Topological Sorting

Topological Sorting

Topological sorting is a linear ordering algorithm for directed acyclic graphs. This ordered sequence must satisfy one condition: for every directed edge (u -> v) in the graph, vertex u must appear before vertex v in the sequence. Topological sorting is often used to solve problems with dependencies, such as task scheduling, course arrangement, etc.

Let's understand it step by step:

  1. Core Idea and Prerequisites

    • Dependencies: The core of topological sorting is handling dependencies. For example, before studying "Data Structures," one must first study "Programming Fundamentals." In this case, "Programming Fundamentals" is a prerequisite for "Data Structures."
    • Directed Acyclic Graph (DAG): Topological sorting can only be applied to directed acyclic graphs. If the graph contains a cycle, then the dependencies form a loop (A depends on B, B depends on C, C depends on A), making it impossible to find a linear sequence that satisfies all conditions. Therefore, topological sorting would have no solution.
  2. Algorithm Steps (Kahn's Algorithm based on BFS)
    This is an intuitive and commonly used method, whose core idea is to continuously select vertices with "in-degree" zero.

    • Step One: Understanding In-degree

      • In-degree: The number of edges pointing to a vertex. For example, if there is an edge A -> B, then the in-degree of vertex B increases by 1. A vertex with no edges pointing to it has an in-degree of 0.
    • Step Two: Initialization

      • Calculate the in-degree of each vertex in the graph and store it in an array (e.g., inDegree[]).
      • Initialize a queue to hold all vertices with an in-degree of 0.
    • Step Three: Loop Processing

      • While the queue is not empty, execute the following loop:
        1. Dequeue: Remove a vertex from the queue (let's call it currentVertex).
        2. Add to Result: Add this currentVertex to the final topological sort result sequence.
        3. Process Adjacent Vertices: Traverse all adjacent vertices pointed to by currentVertex (let's call one of them neighbor).
          • Decrease the in-degree of neighbor by 1 (because its predecessor currentVertex has been removed).
          • Check if neighbor's in-degree becomes 0 after decrementing.
          • If the in-degree becomes 0, enqueue neighbor.
    • Step Four: Check for Cycles

      • After the loop ends, check the length of the topological sort result sequence.
      • If the result sequence includes all vertices in the graph, the topological sort is successful, and this sequence is one valid solution.
      • If the length of the result sequence is less than the total number of vertices in the graph, it indicates the presence of a cycle, making topological sorting impossible.
  3. Example
    Suppose we have 4 courses with their dependencies:

    • Course IDs: 0, 1, 2, 3
    • Dependencies: Before studying 1, must study 0; before studying 2, must study 1; before studying 3, must study 1.
    • Graph representation: 0 -> 1, 1 -> 2, 1 -> 3.

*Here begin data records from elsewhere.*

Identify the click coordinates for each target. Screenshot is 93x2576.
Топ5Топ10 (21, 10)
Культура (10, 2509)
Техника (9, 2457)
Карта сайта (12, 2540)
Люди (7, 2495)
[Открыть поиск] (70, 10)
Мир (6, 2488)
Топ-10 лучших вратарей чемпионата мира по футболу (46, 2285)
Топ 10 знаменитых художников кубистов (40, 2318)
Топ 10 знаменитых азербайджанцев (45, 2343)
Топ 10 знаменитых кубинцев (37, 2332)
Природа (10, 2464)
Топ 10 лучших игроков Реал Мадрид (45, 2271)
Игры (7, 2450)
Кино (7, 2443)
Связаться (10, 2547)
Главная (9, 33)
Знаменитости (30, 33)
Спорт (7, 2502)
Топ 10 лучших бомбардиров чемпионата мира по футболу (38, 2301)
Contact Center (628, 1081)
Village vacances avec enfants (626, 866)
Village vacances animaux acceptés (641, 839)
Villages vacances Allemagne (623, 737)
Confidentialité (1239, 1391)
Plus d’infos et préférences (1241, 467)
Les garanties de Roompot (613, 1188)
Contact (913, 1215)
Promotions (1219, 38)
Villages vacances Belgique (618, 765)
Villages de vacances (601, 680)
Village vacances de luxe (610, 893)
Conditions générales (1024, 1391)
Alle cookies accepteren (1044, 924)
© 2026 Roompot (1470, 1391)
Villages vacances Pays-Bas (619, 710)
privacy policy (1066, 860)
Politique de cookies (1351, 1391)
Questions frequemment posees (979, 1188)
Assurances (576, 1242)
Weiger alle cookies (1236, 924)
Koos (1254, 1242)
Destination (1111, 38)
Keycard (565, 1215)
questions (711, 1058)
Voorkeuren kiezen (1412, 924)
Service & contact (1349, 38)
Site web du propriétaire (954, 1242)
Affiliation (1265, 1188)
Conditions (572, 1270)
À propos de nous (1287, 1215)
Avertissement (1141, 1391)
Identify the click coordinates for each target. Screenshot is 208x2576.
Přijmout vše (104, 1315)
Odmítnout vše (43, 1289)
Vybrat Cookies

    Now, let's apply Kahn's algorithm for sorting:

    • Initialization:
      • Calculate in-degrees: Vertex 0 in-degree = 0, vertex 1 in-degree = 1, vertex 2 in-degree = 1, vertex 3 in-degree = 1.
      • Queue initialization: Enqueue vertex 0 (in-degree 0). Queue = [0].
    • First Loop:
      • Dequeue: Remove vertex 0.
      • Result sequence: [0].
      • Process vertex 0's adjacent vertex (only vertex 1): Decrease vertex 1's in-degree from 1 to 0.
      • Since vertex 1's in-degree is now 0, enqueue it. Queue = [1].
    • Second Loop:
      • Dequeue: Remove vertex 1.
      • Result sequence: [0, 1].
      • Process vertex 1's adjacent vertices (vertices 2 and 3):
        • Vertex 2's in-degree decreases from 1 to 0, enqueue it.
        • Vertex 3's in-degree decreases from 1 to 0, enqueue it.
      • Queue = [2, 3].
    • Third Loop:
      • Dequeue: Remove vertex 2.
      • Result sequence: [0, 1, 2].
      • Vertex 2 has no adjacent vertices, no operation. Queue = [3].
    • Fourth Loop:
      • Dequeue: Remove vertex 3.
      • Result sequence: [0, 1, 2, 3].
      • Vertex 3 has no adjacent vertices, no operation. Queue is empty.
    • Final Check:
      • The result sequence contains all 4 vertices, sorting is successful.
      • The obtained topological sequence is [0, 1, 2, 3]. It is worth noting that [0, 1, 3, 2] is also a valid topological sequence because there is no dependency between vertices 2 and 3; they can be swapped. Therefore, the result of topological sorting may not be unique.

Through this step-by-step process, we can see how the algorithm cleverly determines the execution order of tasks by managing vertex in-degrees, ensuring all prerequisites are met.